×
First-time login tip: If you're a REBA Member, you'll need to reset your password the first time you login.
03 Aug 2018
by Noel O’Hora

How to ensure your employees don’t have a pensions lifestyle problem

Perhaps I should make it immediately clear that I’m talking about workplace pensions. The lifestyle problems I’m referring to are not about wearing this season’s Vogue-ratified designer labels, jetting off to sufficiently exclusive holiday destinations, subsisting mainly on grains, nuts and fungi that most of us haven’t heard of, developing perfect abs and pecs, using only state-of-the-art tech and that sort of thing. Do you have a lifestyle? I don’t. I just have a life. 

5CE1-1533068171_HowtoensureyouremployeesdonthaveMAIN.jpg

Pension lifestyles

In the world of workplace pensions, the word ‘lifestyle’ has a specific and important meaning. Typically, a relatively modern defined contribution (DC) pension scheme will have some kind of lifestyling as its default investment option. Lifestyling is the process whereby pension savings are automatically gradually switched to lower-risk assets as a member approaches their selected retirement date. To a greater or lesser extent, the emphasis shifts from growth to stability. Depending on the provider, lifestyling can start as far from retirement as 15 years, or as close as three years.   

Until the pension freedoms were introduced in 2015, lifestyling was straightforward. The majority of people in a DC scheme used their fund to buy an annuity – a secure income for life – so lifestyling targeted this outcome and usually involved moving 75 per cent of the fund into long gilts and 25 per cent into cash. Annuity rates are linked to 15-year gilt rates, and the assumption was that retirees would want their maximum tax-free cash lump sum.

What’s changed?

Nowadays, once people reach age 55, they have three main options when accessing their DC pension savings:

  1. Take it all as cash.
  2. Buy an annuity.
  3. Move their money into a ‘flexible access drawdown’ account and make withdrawals as and when it suits them.

People can mix and match among these options, 25 per cent of their pension savings can be taken as tax-free cash, with the remainder taxed as income. This increased flexibility is a fantastic development for the millions of people saving in DC pensions.

However, the pension freedoms were enacted without prior industry consultation. Providers had to scramble to innovate, creating new lifestyle sequences or ‘glidepaths’ to target encashment or flexible access in retirement.

After the initial ‘dash for cash’ that saw thousands of small funds liquidated, surveys by the Financial Conduct Authority (FCA) and HMRC have shown that flexible access is now the most popular way of taking pension benefits by far – and its popularity is still increasing.
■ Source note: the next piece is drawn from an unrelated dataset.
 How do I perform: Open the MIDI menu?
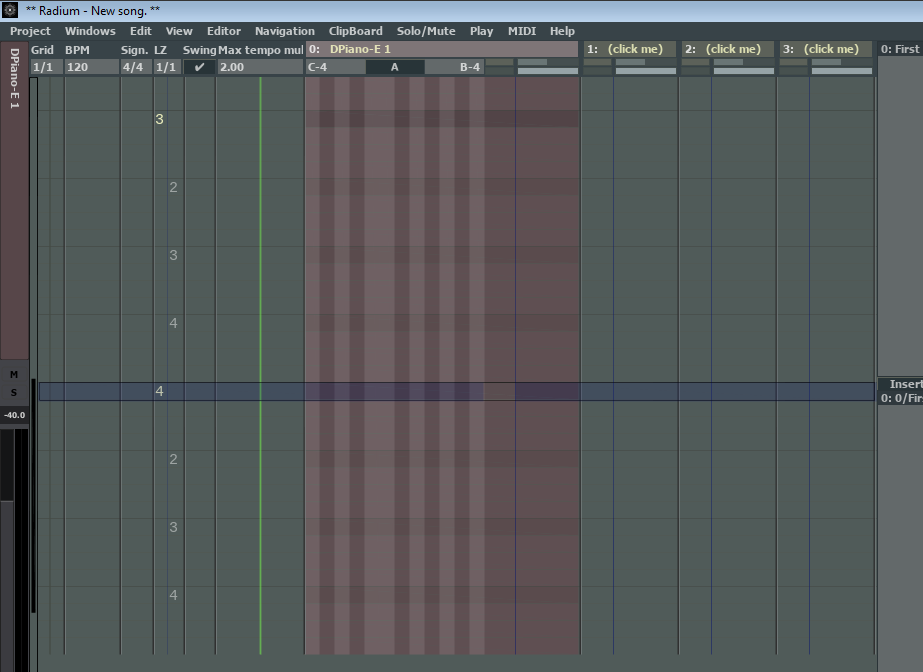521,31
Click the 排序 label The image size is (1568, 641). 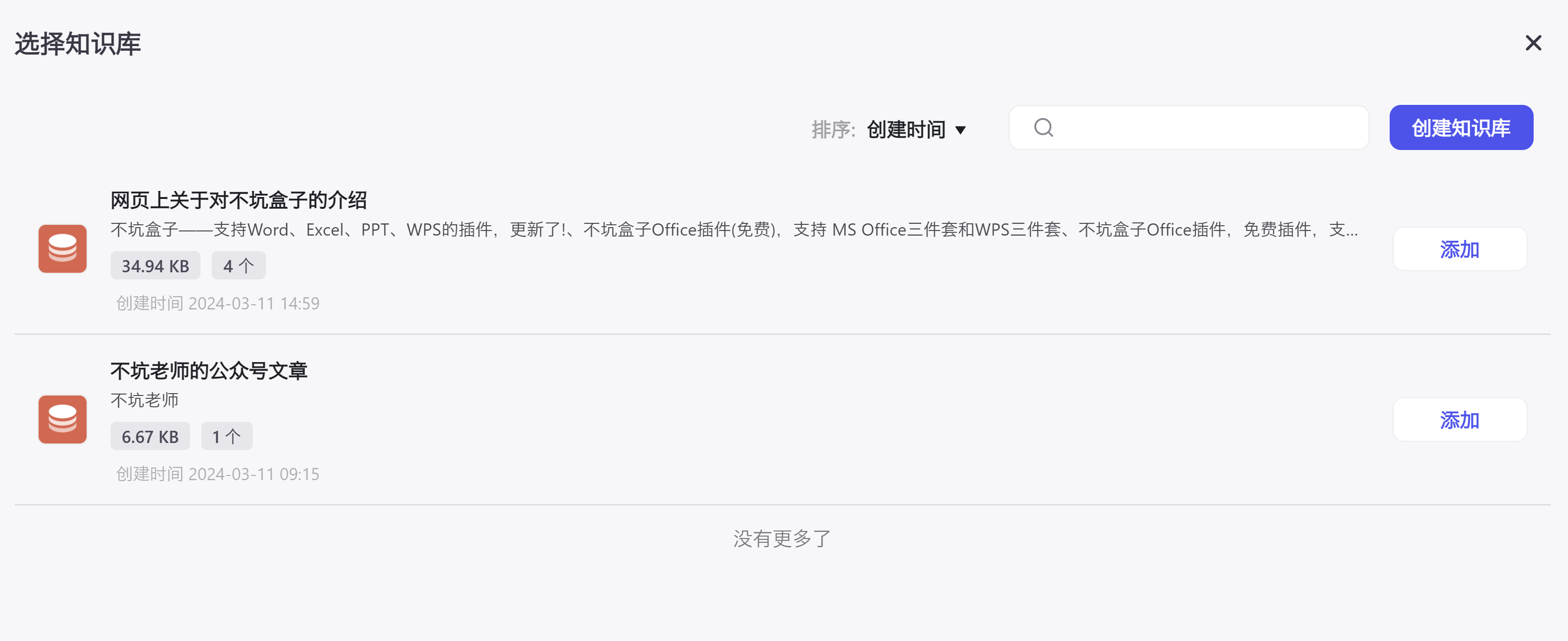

Of course, if you want to access your pension benefits flexibly, you need investment growth after retirement to counteract the depletion caused by taking income. Broadly, this means maintaining some exposure to equities, but not as much as during the growth (pre-lifestyle) phase.

Here come the problems:

  • Hundreds of thousands of people in older workplace pensions don’t have any lifestyling at all. This means they are vulnerable to market downturns at a pivotal time in their life, and their income in retirement could suffer severely as a consequence.
  • Numerous unmodernised default funds have a single lifestyle glidepath targeting annuity purchase, which means there is too much de-risking happening for people who want flexible access. Switching to a different fund would enable these employees to fare better.
  • Conversely, in more modern schemes, risk-averse people who would like to annuitise may find themselves in a default glidepath that targets flexible access.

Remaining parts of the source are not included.